**REQUIRED TASK**
Change "participant list" to "attendee list" in the lines beginning with the one containing "Expand the participant" and going through the end of the records, and give those lines with nothing else altered.

**ROWS**

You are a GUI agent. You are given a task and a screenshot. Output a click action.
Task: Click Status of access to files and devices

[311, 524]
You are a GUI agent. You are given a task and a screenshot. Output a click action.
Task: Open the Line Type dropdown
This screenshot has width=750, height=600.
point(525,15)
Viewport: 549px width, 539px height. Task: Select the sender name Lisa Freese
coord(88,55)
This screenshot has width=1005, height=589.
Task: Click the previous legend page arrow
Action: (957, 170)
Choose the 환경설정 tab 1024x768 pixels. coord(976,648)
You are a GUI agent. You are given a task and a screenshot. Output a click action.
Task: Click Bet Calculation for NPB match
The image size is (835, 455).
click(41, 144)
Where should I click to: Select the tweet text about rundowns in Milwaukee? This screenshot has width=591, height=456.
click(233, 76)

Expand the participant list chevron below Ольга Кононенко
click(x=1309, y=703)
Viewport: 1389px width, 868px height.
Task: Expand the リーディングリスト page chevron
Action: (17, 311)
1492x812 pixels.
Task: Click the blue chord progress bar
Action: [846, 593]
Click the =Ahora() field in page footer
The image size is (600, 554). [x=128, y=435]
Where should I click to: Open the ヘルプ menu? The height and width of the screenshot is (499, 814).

**EXERCISE SOLUTION**
Expand the attendee list chevron below Ольга Кононенко
click(x=1309, y=703)
Viewport: 1389px width, 868px height.
Task: Expand the リーディングリスト page chevron
Action: (17, 311)
1492x812 pixels.
Task: Click the blue chord progress bar
Action: [846, 593]
Click the =Ahora() field in page footer
The image size is (600, 554). [x=128, y=435]
Where should I click to: Open the ヘルプ menu? The height and width of the screenshot is (499, 814).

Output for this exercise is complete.